SHORT PROBLEM: Reproduce the records below, substituting "achieve" for "accomplish" everywhere and leaving everything else unchanged.

MATERIALS PROVIDED:
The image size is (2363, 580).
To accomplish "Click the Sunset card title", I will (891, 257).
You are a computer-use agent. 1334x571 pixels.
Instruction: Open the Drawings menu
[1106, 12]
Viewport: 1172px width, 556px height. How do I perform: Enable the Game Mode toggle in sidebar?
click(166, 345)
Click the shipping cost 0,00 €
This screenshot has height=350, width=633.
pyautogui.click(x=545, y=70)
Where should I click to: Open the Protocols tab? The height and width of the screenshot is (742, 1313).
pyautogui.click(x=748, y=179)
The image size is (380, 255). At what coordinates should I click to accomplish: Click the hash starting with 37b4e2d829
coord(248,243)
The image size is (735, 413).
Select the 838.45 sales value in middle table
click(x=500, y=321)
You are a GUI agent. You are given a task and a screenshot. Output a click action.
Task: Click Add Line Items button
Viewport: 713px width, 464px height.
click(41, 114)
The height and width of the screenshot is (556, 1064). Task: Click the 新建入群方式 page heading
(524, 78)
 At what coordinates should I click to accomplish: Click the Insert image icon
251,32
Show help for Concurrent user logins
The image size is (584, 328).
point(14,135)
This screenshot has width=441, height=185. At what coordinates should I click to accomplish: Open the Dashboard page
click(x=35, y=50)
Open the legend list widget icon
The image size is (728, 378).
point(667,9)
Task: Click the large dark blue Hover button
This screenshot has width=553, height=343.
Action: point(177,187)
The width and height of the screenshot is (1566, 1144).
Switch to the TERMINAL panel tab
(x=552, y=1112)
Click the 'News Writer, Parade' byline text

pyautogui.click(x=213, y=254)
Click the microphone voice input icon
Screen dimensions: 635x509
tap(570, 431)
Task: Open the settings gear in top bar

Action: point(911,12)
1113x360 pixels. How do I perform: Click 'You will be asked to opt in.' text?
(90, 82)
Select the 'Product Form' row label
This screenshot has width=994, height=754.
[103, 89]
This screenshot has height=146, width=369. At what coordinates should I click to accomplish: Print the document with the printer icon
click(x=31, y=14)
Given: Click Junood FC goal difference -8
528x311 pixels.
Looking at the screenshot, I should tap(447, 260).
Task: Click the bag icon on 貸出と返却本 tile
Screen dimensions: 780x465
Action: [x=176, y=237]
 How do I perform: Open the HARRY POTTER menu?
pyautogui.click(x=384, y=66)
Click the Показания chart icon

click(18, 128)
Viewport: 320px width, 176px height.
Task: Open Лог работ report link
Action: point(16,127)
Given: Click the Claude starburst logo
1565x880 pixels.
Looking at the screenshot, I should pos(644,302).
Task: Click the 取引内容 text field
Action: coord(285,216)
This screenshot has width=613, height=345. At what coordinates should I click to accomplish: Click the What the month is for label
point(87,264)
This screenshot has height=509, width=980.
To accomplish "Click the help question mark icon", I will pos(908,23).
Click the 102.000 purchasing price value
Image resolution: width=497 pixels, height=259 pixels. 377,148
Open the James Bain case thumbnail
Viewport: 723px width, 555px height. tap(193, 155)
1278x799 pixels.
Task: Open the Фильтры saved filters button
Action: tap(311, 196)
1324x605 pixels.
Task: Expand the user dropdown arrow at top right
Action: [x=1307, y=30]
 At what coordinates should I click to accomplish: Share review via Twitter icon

RESULT:
The image size is (2363, 580).
To achieve "Click the Sunset card title", I will (891, 257).
You are a computer-use agent. 1334x571 pixels.
Instruction: Open the Drawings menu
[1106, 12]
Viewport: 1172px width, 556px height. How do I perform: Enable the Game Mode toggle in sidebar?
click(166, 345)
Click the shipping cost 0,00 €
This screenshot has height=350, width=633.
pyautogui.click(x=545, y=70)
Where should I click to: Open the Protocols tab? The height and width of the screenshot is (742, 1313).
pyautogui.click(x=748, y=179)
The image size is (380, 255). At what coordinates should I click to achieve: Click the hash starting with 37b4e2d829
coord(248,243)
The image size is (735, 413).
Select the 838.45 sales value in middle table
click(x=500, y=321)
You are a GUI agent. You are given a task and a screenshot. Output a click action.
Task: Click Add Line Items button
Viewport: 713px width, 464px height.
click(41, 114)
The height and width of the screenshot is (556, 1064). Task: Click the 新建入群方式 page heading
(524, 78)
 At what coordinates should I click to achieve: Click the Insert image icon
251,32
Show help for Concurrent user logins
The image size is (584, 328).
point(14,135)
This screenshot has width=441, height=185. At what coordinates should I click to achieve: Open the Dashboard page
click(x=35, y=50)
Open the legend list widget icon
The image size is (728, 378).
point(667,9)
Task: Click the large dark blue Hover button
This screenshot has width=553, height=343.
Action: point(177,187)
The width and height of the screenshot is (1566, 1144).
Switch to the TERMINAL panel tab
(x=552, y=1112)
Click the 'News Writer, Parade' byline text

pyautogui.click(x=213, y=254)
Click the microphone voice input icon
Screen dimensions: 635x509
tap(570, 431)
Task: Open the settings gear in top bar

Action: point(911,12)
1113x360 pixels. How do I perform: Click 'You will be asked to opt in.' text?
(90, 82)
Select the 'Product Form' row label
This screenshot has width=994, height=754.
[103, 89]
This screenshot has height=146, width=369. At what coordinates should I click to achieve: Print the document with the printer icon
click(x=31, y=14)
Given: Click Junood FC goal difference -8
528x311 pixels.
Looking at the screenshot, I should tap(447, 260).
Task: Click the bag icon on 貸出と返却本 tile
Screen dimensions: 780x465
Action: [x=176, y=237]
 How do I perform: Open the HARRY POTTER menu?
pyautogui.click(x=384, y=66)
Click the Показания chart icon

click(18, 128)
Viewport: 320px width, 176px height.
Task: Open Лог работ report link
Action: point(16,127)
Given: Click the Claude starburst logo
1565x880 pixels.
Looking at the screenshot, I should pos(644,302).
Task: Click the 取引内容 text field
Action: coord(285,216)
This screenshot has width=613, height=345. At what coordinates should I click to achieve: Click the What the month is for label
point(87,264)
This screenshot has height=509, width=980.
To achieve "Click the help question mark icon", I will pos(908,23).
Click the 102.000 purchasing price value
Image resolution: width=497 pixels, height=259 pixels. 377,148
Open the James Bain case thumbnail
Viewport: 723px width, 555px height. tap(193, 155)
1278x799 pixels.
Task: Open the Фильтры saved filters button
Action: tap(311, 196)
1324x605 pixels.
Task: Expand the user dropdown arrow at top right
Action: [x=1307, y=30]
 At what coordinates should I click to achieve: Share review via Twitter icon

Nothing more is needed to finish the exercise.